Alternatively spliced forms of the Drosophila alphaPS2 subunit of integrin are sufficient for viability and can replace the function of the alphaPS1 subunit of integrin in the retina

The Drosophila inflated (if) gene encodes the alphaPS2 subunit of the PS family of integrins. The if transcript is spliced such that alphaPS2 is found in two alternative forms, alphaPS2(C) and alphaPS2(m8), which differ by 25 amino acid residues in a region shown to affect cation requirements and ligand specificity. In this study, we examine the functional significance of the protein isoforms of if by analyzing the ability of transgenes producing only one isoform to rescue developmental abnormalities associated with complete loss of PS2 integrin.
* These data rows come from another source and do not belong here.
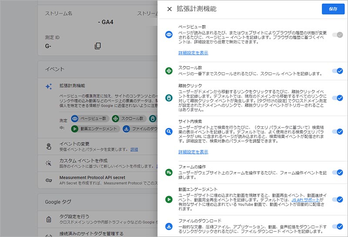This screenshot has width=348, height=237.
Task: Click the ファイルのダウンロード download icon
Action: pyautogui.click(x=169, y=227)
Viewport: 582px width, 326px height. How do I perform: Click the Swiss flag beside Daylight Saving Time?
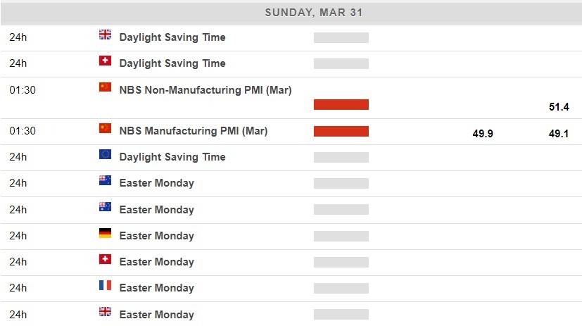click(105, 61)
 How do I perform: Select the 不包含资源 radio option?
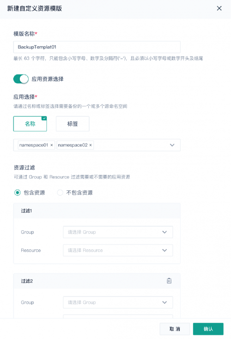click(x=60, y=192)
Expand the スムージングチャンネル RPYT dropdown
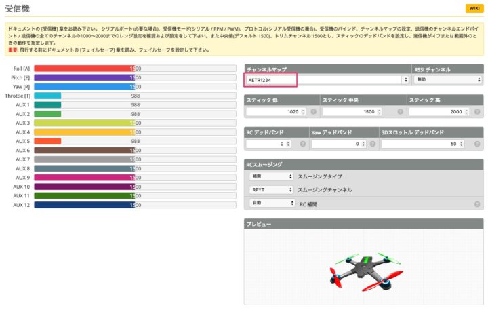The width and height of the screenshot is (488, 310). [271, 190]
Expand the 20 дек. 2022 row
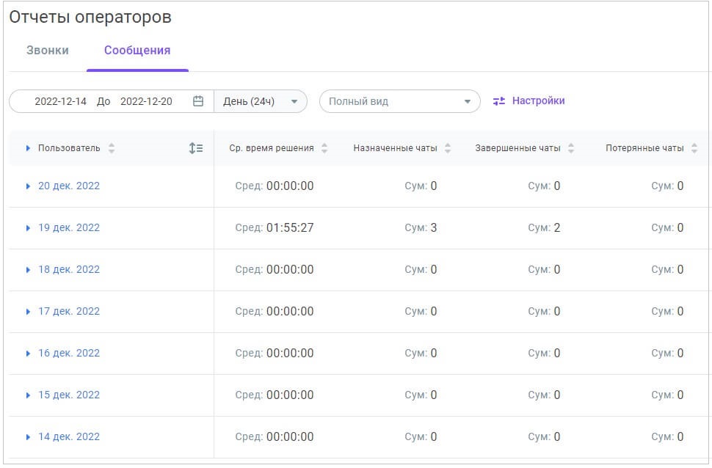The height and width of the screenshot is (468, 712). pos(28,186)
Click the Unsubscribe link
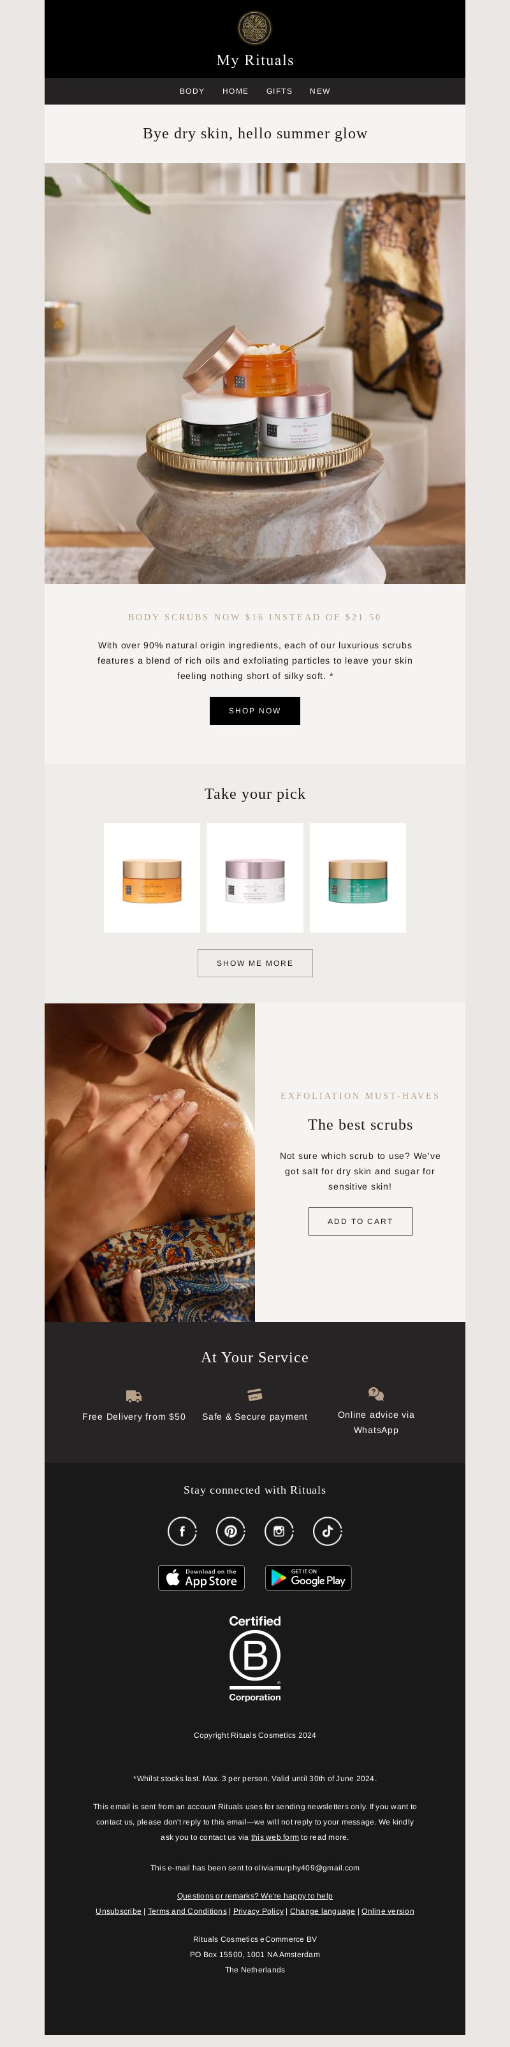Viewport: 510px width, 2047px height. [x=118, y=1910]
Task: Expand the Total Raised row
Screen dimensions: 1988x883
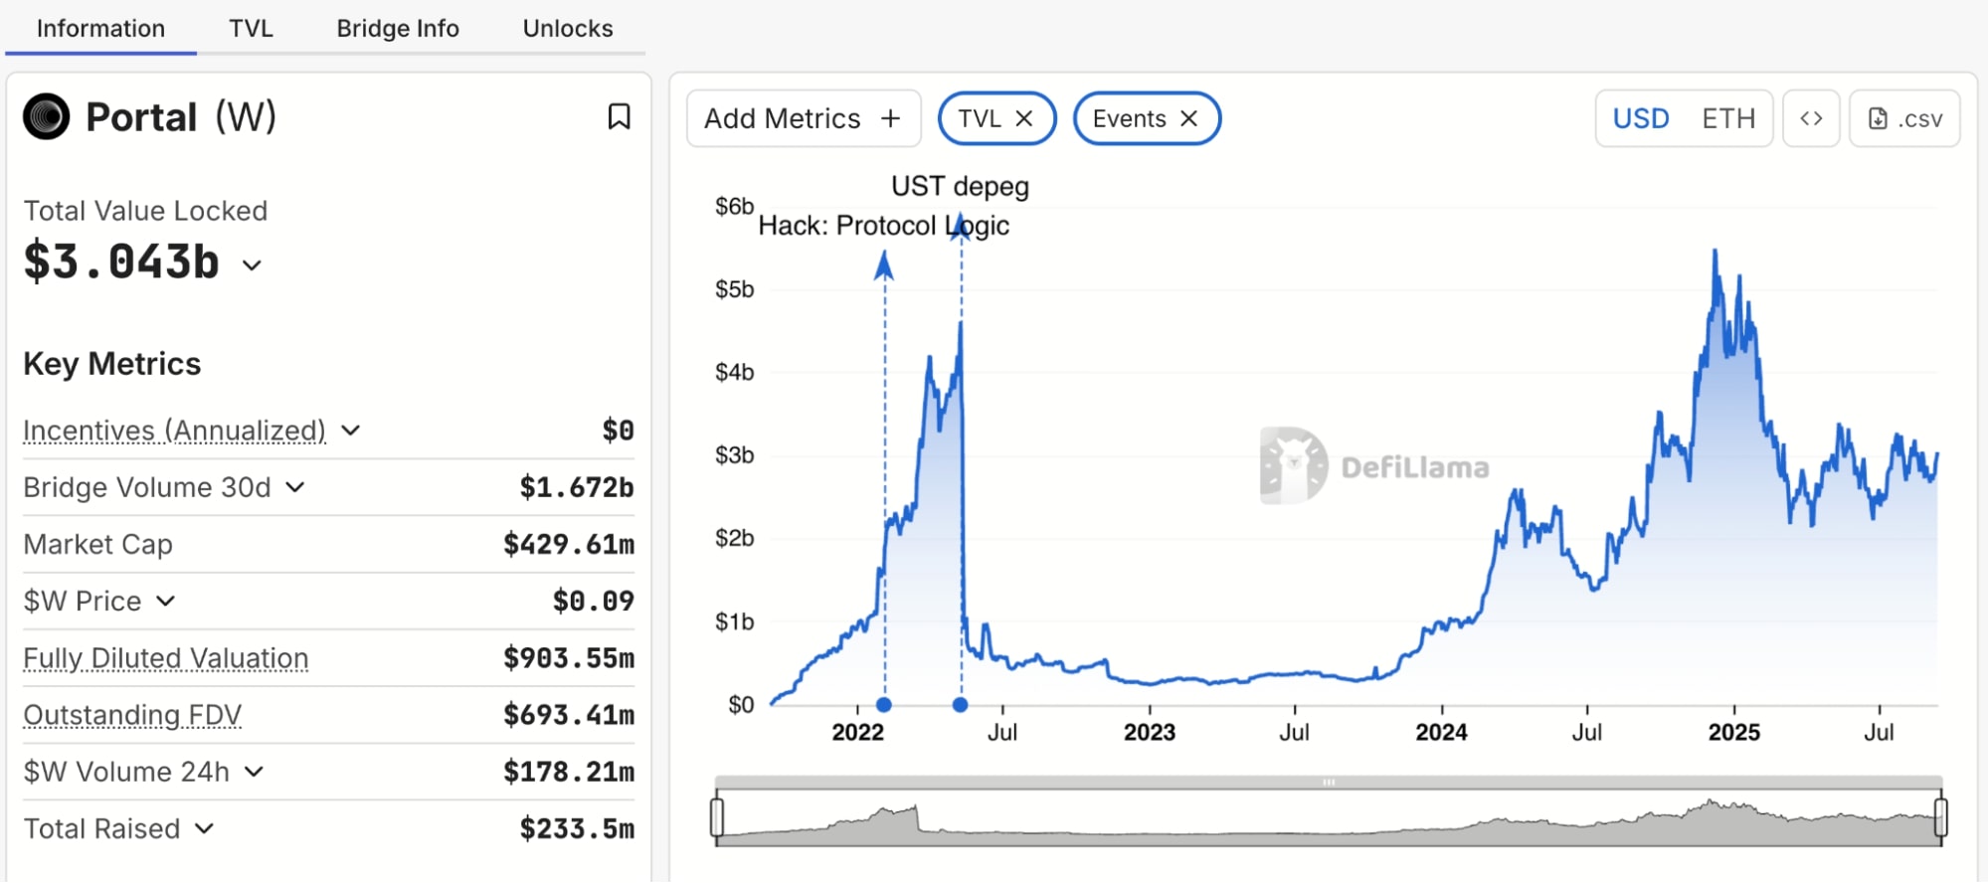Action: (205, 828)
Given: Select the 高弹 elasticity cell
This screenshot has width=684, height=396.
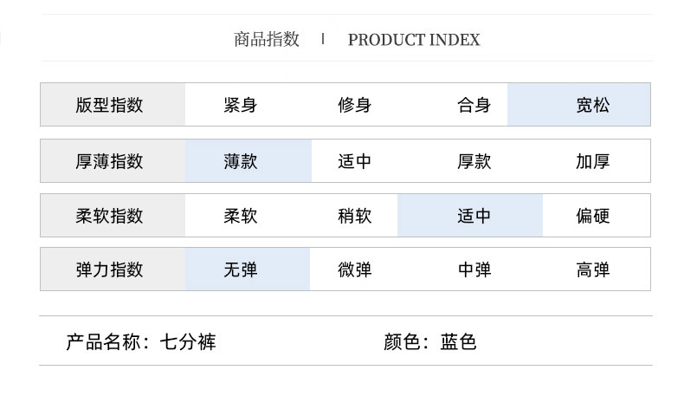Looking at the screenshot, I should [x=592, y=269].
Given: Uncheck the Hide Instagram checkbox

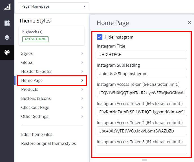Looking at the screenshot, I should (100, 37).
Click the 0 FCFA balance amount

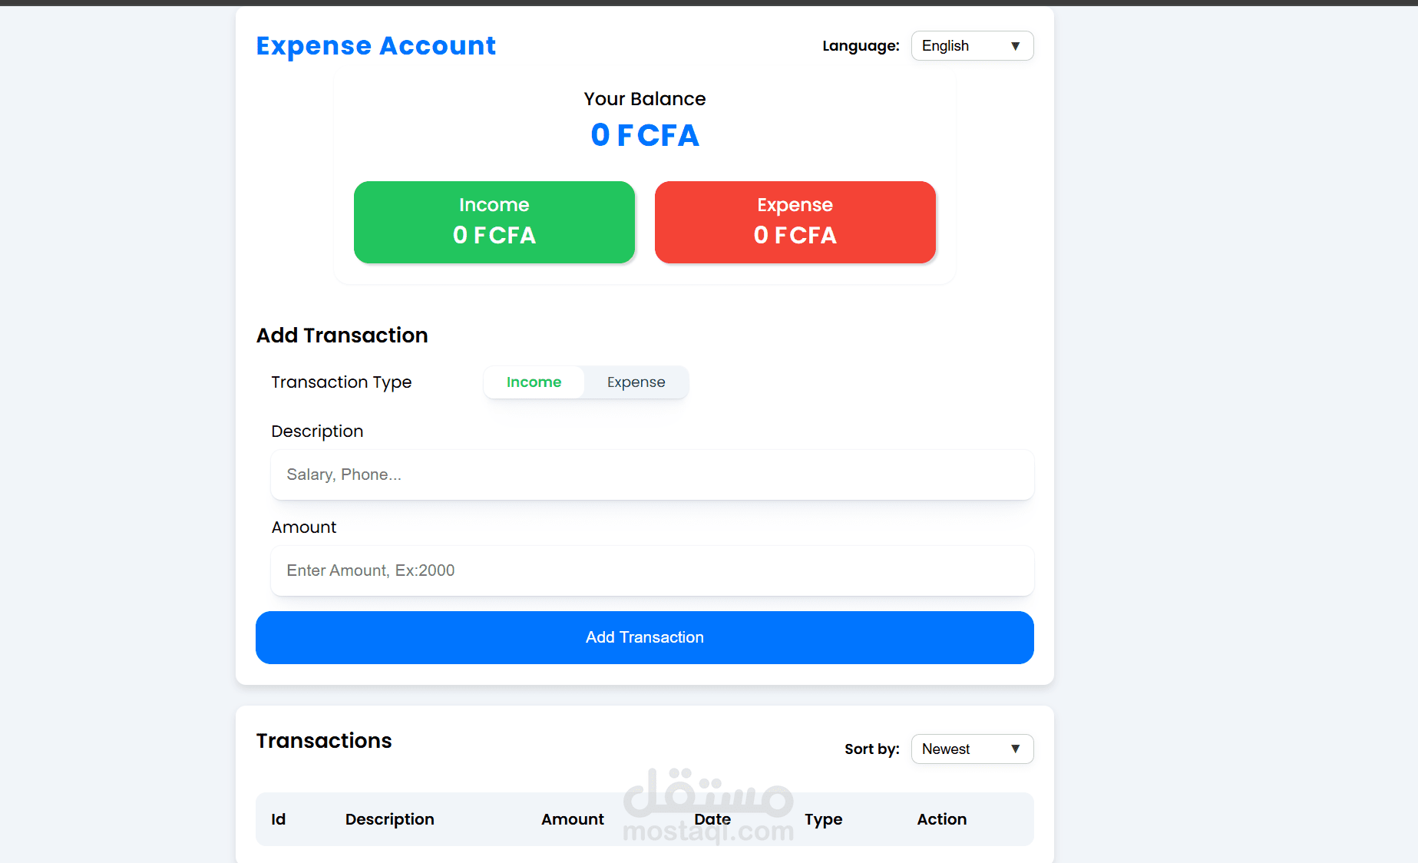coord(644,135)
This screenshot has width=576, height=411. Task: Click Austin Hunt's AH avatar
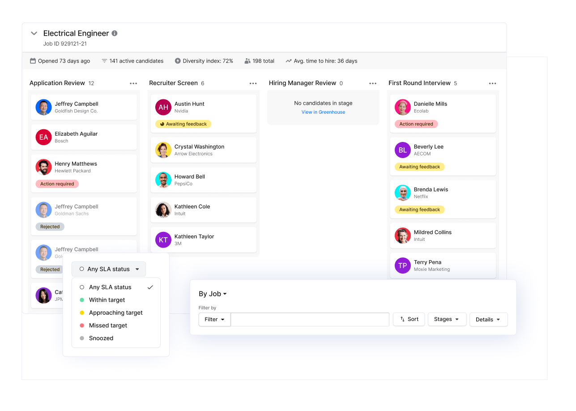163,107
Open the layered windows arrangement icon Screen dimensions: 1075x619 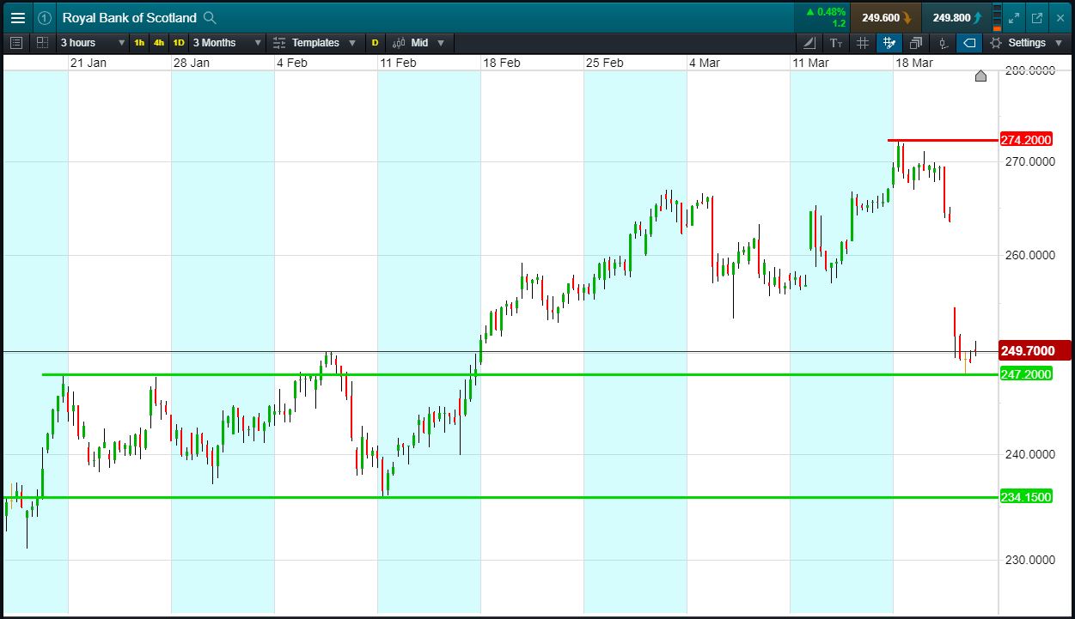pos(916,42)
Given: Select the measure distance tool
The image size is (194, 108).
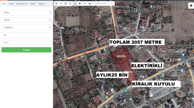Looking at the screenshot, I should coord(84,3).
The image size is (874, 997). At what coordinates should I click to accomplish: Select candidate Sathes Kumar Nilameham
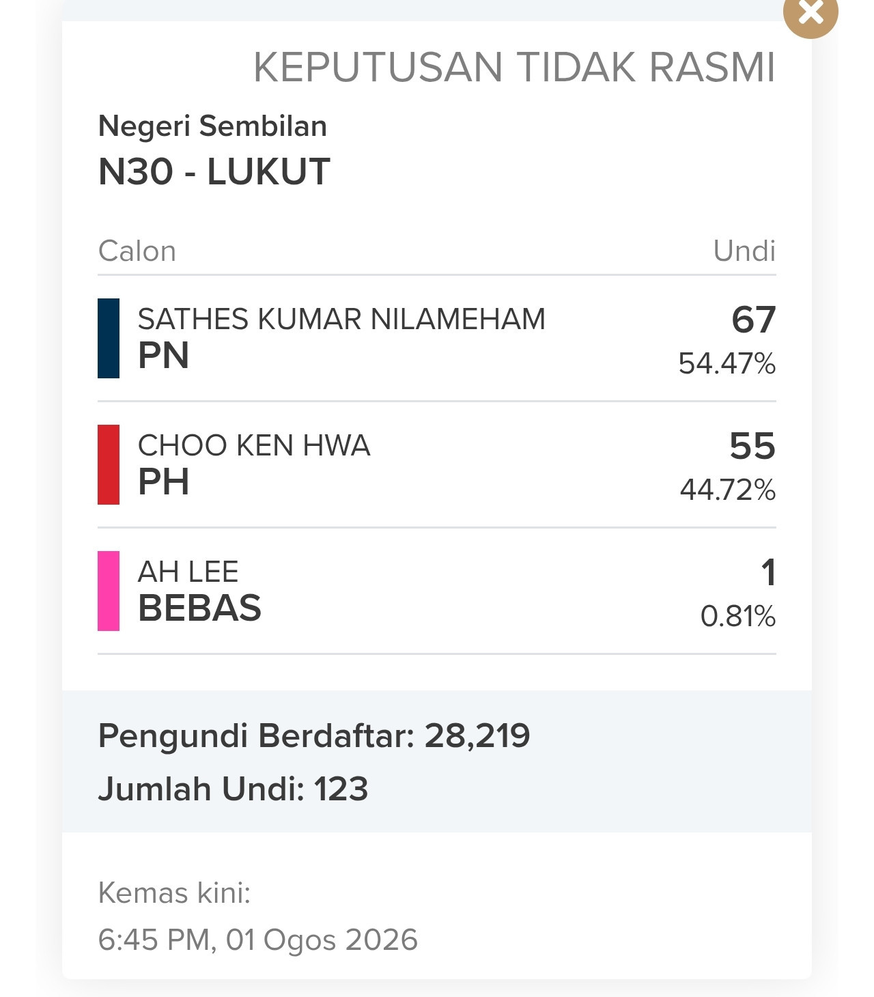[341, 319]
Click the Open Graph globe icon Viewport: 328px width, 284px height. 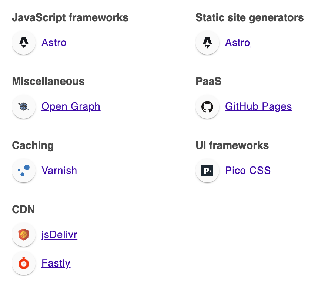(x=24, y=107)
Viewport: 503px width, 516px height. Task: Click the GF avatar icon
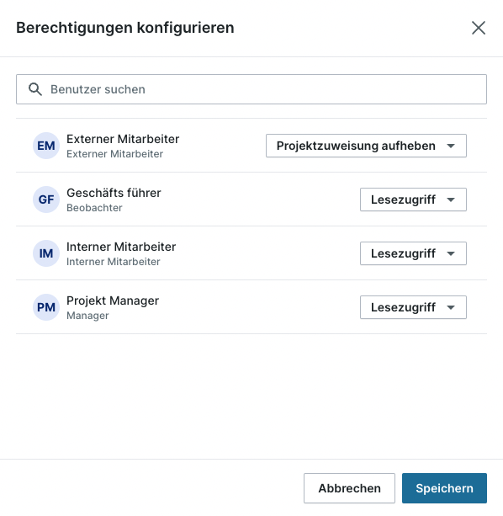(x=46, y=199)
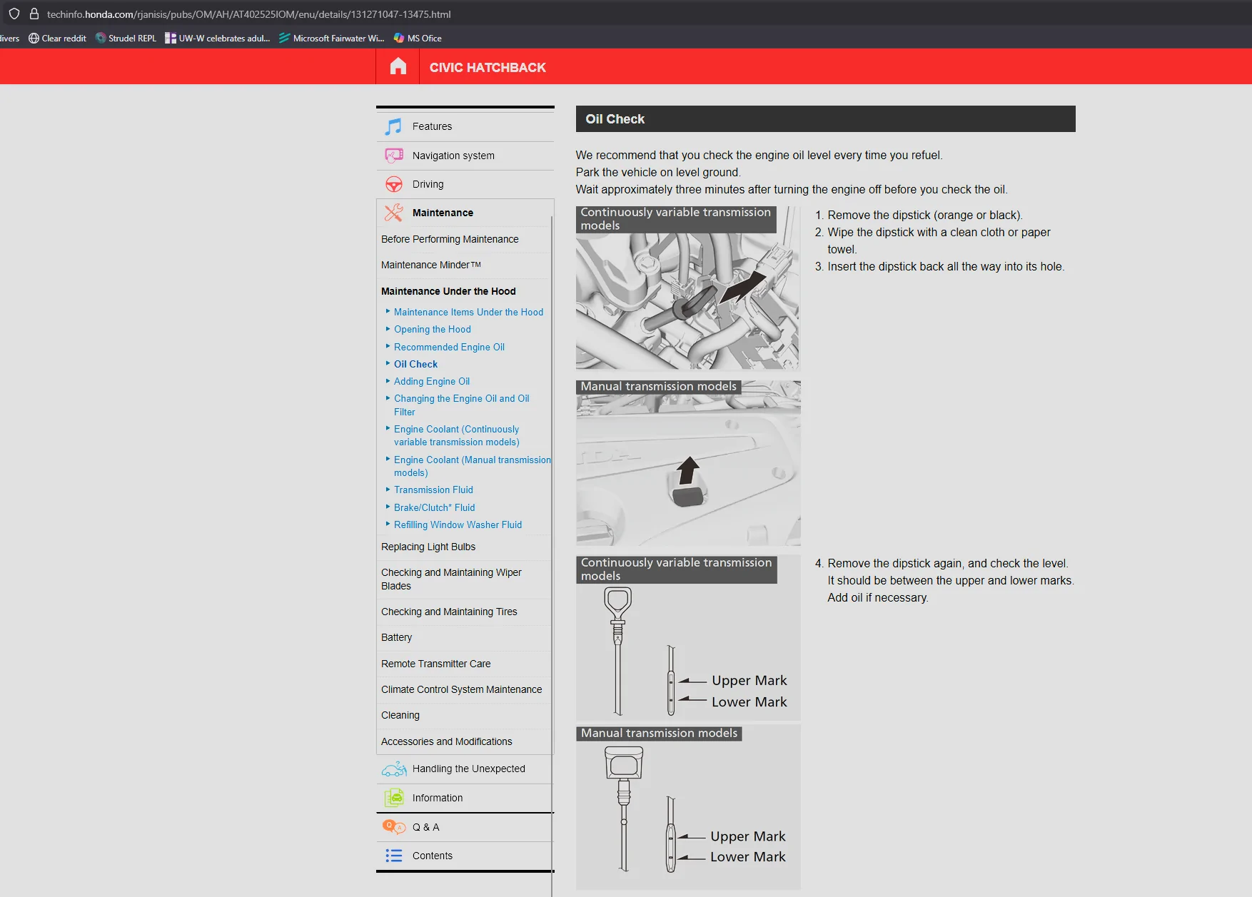
Task: Open the Clear reddit bookmark
Action: coord(57,39)
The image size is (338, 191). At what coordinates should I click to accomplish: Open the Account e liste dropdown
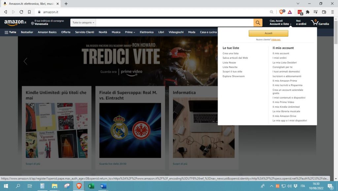(280, 24)
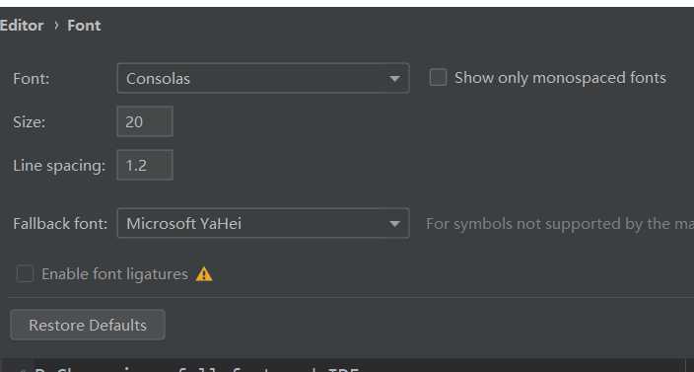The image size is (694, 372).
Task: Click the 'Size:' label
Action: [30, 121]
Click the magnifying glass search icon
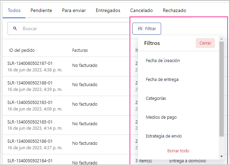230x165 pixels. (x=15, y=28)
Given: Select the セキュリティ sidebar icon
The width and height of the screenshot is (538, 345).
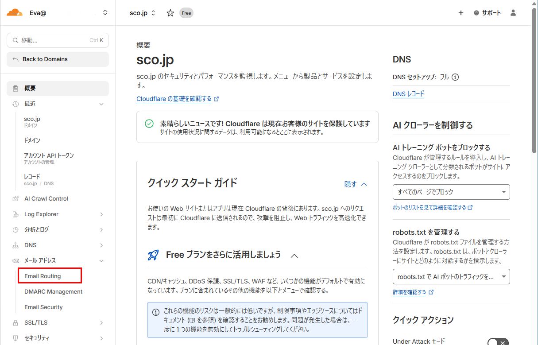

We find that either form of alphaPS2 is sufficient to rescue if- animals to viability; however, the alphaPS2(C) form promotes higher survival of the organism. Furthermore, these studies suggest distinct roles for alphaPS2(C) and alphaPS2(m8) during development. When expressed in the developing wing, alphaPS2(m8) is more efficient at rescuing the if wing blister phenotype than is alphaPS2(C). Expression of alphaPS2(C) in the eye produces dominant disruption of photoreceptor organization. We have also examined the ability of alphaPS2 and alphaPS1 to maintain photoreceptor organization in the Drosophila retina. Clonal analysis of sectioned eyes suggests a requirement for alphaPS1, but not alphaPS2. However, ectopic expression of if(m8) or if(C) shows that either splice form Of alphaPS2 can functionally replace alphaPS1 and rescue the mew eye phenotype.